Unnormalized vectors break cosine similarity. If your vectors have different magnitudes, cosine similarity behaves like a weighted mix of angle and length. Normalize your vectors to unit length before indexing. The math assumes unit vectors. If you skip normalization, your results will be skewed toward longer vectors.

Memory usage scales with vector size. A million 768-dimensional f32 vectors take about 3GB of RAM. tantivy loads fast fields into memory. Plan your index size. Use ANN to reduce memory pressure if needed. HNSW indexes are larger than flat storage, but they allow you to store more vectors within latency constraints.

Compiler errors appear when you misuse the API. If you pass a slice of the wrong type, you get E0308 (mismatched types). If you forget to import VectorQuery, you get a name resolution error. The compiler helps you here. Read the error messages. They point to the exact line and type.

// This causes E0308: mismatched types.
// add_f32s expects &[f32], not &[i32].
// doc.add_f32s(vec_field, &[1, 2, 3]); // Error

Convention aside: keep vector fields separate from text fields.
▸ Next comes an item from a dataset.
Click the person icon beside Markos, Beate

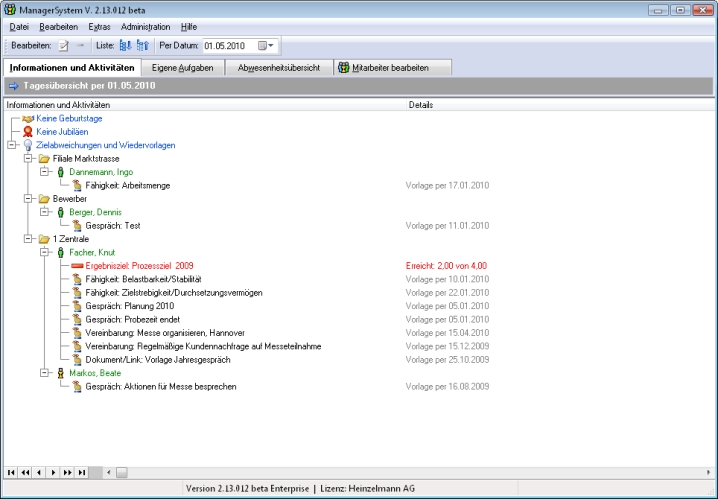coord(60,373)
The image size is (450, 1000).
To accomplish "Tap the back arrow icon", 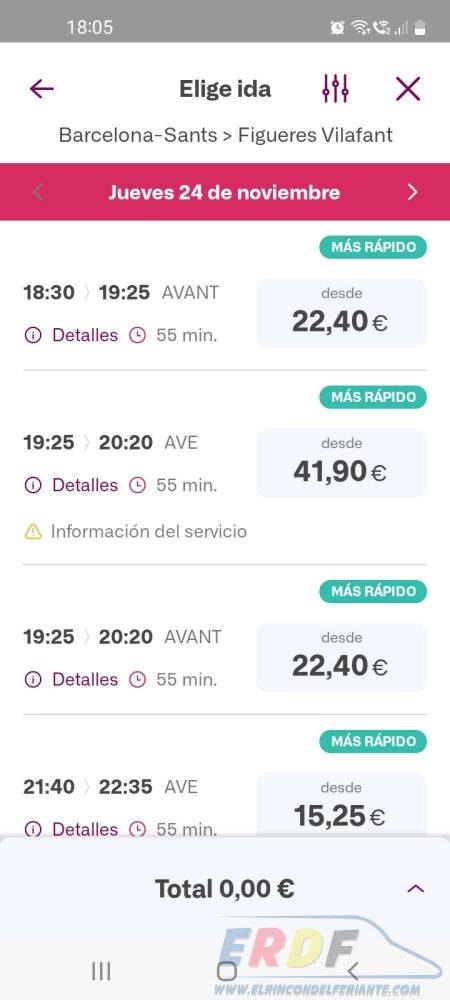I will [41, 89].
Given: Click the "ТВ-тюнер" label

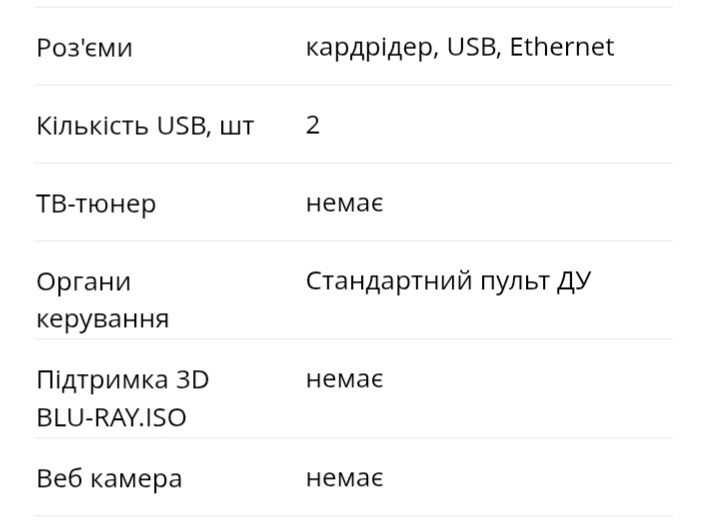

Don't store vectors as JSON strings in a text field. The index won't understand the geometry, and search will fail. Use the dedicated vector field type. It optimizes storage and query performance.

When to use vector search

Vector search isn't a replacement for text search. It's a tool for semantic matching. Choose the right tool based on your data and requirements.

Use tantivy when you need a self-contained search engine with vector support. It runs in your process, requires no external services, and produces portable index files. It handles hybrid search well. It's the right choice for applications that embed search directly, such as desktop apps, CLI tools, or microservices that manage their own data.

Use a dedicated vector database client when you need distributed scaling, persistence across restarts without re-indexing, or managed infrastructure. Clients for Qdrant, Milvus, or Weaviate give you horizontal scaling and advanced features like filtering on metadata. Reach for these when your dataset exceeds available RAM or when you need high availability.

Use ndarray with a simple loop when your dataset fits in a few megabytes and you want zero external dependencies. Compute distances manually. This works for prototypes and tiny datasets. It doesn't scale. Switch to tantivy when performance matters.

Reach for tantivy's text search when you need keyword filtering alongside vectors. Hybrid search gives you the best of both worlds. Don't rely on vectors alone for precise filtering. Keywords anchor the search. Vectors rank the results.

Where to go next

Vector search is one piece of the AI stack in Rust. You often generate embeddings using a model before indexing them. Explore these related topics to build a complete pipeline.

Normalize your vectors before indexing. The math doesn't care about your excuses. Treat the dimension as a contract. One mismatched vector breaks the index. Trust the borrow checker when you manage index writers. It keeps your data safe.